— What needs to be done —
Among the entries below, find the lines holding "computer" and copy them.
*** Material for this exercise ***
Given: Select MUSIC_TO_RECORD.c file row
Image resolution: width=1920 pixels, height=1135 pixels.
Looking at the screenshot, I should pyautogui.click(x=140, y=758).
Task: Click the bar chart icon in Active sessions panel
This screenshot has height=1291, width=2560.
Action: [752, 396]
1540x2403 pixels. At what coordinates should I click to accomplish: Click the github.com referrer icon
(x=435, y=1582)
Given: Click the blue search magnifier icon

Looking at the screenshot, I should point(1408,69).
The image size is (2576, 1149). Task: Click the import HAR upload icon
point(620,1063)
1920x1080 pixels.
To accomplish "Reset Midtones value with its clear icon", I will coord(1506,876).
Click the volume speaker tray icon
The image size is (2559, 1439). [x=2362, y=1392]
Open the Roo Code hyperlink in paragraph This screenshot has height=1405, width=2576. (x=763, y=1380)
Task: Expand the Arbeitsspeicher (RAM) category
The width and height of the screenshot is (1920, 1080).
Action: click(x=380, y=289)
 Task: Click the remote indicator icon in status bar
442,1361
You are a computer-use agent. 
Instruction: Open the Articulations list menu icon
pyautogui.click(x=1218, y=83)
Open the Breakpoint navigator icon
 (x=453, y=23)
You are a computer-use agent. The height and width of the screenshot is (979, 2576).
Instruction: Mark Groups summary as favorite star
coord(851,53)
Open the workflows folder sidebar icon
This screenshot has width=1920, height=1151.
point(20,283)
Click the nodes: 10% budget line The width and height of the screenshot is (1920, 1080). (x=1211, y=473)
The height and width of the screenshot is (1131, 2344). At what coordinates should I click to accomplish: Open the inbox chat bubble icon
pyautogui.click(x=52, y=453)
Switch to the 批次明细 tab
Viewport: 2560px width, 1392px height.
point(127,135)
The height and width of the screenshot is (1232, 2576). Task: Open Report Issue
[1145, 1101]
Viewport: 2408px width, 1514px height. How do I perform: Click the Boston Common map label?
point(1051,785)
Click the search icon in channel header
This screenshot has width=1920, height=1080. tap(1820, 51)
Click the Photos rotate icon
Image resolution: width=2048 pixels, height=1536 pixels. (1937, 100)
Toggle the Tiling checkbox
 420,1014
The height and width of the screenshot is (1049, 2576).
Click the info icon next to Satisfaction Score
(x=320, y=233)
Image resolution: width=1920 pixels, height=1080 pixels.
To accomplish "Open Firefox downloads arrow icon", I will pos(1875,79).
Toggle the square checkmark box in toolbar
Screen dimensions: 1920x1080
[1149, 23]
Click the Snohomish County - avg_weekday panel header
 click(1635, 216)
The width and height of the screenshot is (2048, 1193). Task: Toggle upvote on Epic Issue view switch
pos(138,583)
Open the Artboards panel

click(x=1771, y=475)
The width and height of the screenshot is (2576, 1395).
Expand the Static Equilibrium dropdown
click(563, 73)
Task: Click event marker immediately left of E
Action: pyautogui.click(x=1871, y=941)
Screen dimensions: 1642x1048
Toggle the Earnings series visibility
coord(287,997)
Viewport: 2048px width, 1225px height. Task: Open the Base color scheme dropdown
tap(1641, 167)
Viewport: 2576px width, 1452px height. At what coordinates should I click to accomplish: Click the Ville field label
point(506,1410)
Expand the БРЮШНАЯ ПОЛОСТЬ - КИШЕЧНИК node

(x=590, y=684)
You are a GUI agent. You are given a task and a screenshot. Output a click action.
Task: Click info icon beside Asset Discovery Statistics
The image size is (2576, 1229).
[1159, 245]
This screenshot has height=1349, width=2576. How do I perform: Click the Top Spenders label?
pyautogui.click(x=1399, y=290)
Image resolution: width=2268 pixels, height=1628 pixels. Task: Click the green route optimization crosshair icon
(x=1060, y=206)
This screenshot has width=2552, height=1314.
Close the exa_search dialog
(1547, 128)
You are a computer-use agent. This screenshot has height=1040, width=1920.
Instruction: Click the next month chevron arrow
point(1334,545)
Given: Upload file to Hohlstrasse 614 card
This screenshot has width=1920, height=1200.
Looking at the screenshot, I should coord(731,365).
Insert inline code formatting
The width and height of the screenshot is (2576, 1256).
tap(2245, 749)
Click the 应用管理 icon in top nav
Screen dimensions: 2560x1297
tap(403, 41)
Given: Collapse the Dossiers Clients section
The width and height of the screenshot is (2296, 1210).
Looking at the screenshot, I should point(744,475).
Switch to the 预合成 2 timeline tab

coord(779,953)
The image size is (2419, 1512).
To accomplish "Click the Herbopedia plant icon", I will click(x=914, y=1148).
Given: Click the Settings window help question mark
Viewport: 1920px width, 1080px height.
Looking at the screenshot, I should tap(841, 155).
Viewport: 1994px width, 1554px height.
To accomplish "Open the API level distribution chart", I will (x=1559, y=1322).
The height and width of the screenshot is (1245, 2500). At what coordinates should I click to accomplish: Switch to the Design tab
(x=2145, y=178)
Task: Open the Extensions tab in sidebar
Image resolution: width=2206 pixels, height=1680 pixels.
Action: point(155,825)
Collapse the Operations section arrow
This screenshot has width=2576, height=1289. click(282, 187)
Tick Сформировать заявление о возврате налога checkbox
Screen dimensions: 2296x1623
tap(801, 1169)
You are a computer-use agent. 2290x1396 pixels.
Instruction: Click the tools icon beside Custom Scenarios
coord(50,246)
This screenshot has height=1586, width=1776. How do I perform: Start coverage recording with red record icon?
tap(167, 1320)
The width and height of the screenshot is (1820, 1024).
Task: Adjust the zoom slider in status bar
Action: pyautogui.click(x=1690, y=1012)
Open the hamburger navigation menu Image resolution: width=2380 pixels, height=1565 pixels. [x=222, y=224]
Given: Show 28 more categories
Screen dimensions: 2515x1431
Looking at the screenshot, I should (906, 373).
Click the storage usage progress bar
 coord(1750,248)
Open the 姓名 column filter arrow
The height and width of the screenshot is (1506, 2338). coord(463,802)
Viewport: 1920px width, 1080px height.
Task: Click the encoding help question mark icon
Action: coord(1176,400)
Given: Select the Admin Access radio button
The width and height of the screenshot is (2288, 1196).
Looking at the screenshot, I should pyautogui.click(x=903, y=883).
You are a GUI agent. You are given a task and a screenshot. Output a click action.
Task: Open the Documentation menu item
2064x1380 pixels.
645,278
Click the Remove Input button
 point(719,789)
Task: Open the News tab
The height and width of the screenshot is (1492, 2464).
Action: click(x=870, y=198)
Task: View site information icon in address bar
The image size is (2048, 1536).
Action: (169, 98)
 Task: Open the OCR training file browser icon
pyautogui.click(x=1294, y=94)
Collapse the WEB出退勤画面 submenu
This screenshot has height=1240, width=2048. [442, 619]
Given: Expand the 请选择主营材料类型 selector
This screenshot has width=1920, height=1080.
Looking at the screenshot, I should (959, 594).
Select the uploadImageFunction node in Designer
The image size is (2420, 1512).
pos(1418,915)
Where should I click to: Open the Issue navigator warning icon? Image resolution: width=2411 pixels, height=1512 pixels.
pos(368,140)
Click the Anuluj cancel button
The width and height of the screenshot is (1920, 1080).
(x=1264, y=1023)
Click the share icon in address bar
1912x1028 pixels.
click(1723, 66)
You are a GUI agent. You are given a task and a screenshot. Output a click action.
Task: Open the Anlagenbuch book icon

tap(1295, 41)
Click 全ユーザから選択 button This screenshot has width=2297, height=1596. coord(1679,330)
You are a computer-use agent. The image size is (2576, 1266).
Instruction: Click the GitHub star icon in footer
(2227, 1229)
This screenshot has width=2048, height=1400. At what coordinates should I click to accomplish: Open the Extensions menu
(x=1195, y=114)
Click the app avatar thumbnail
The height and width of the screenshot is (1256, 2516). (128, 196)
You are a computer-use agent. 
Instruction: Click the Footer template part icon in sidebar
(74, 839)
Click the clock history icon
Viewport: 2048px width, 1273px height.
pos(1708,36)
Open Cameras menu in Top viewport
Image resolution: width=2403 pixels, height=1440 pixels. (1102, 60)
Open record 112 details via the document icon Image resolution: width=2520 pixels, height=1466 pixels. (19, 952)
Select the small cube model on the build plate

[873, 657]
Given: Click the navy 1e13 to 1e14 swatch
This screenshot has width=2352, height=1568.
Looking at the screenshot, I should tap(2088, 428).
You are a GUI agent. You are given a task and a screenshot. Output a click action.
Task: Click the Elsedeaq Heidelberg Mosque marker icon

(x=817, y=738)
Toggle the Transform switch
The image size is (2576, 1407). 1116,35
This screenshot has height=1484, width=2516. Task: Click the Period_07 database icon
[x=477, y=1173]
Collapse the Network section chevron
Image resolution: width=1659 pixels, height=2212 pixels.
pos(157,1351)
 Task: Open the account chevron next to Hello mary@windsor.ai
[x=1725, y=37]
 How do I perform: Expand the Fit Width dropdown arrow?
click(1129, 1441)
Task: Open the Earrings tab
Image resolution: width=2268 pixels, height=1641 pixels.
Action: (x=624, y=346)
*** End of Material for this exercise ***
— Written response —
You are a computer-use agent. 
You are a computer-use agent. The height and width of the screenshot is (979, 2576).
You are a computer-use agent. This screenshot has height=1040, width=1920.
You are a computer-use agent. 2290x1396 pixels.
You are a computer-use agent. The image size is (2576, 1266).
You are a computer-use agent. 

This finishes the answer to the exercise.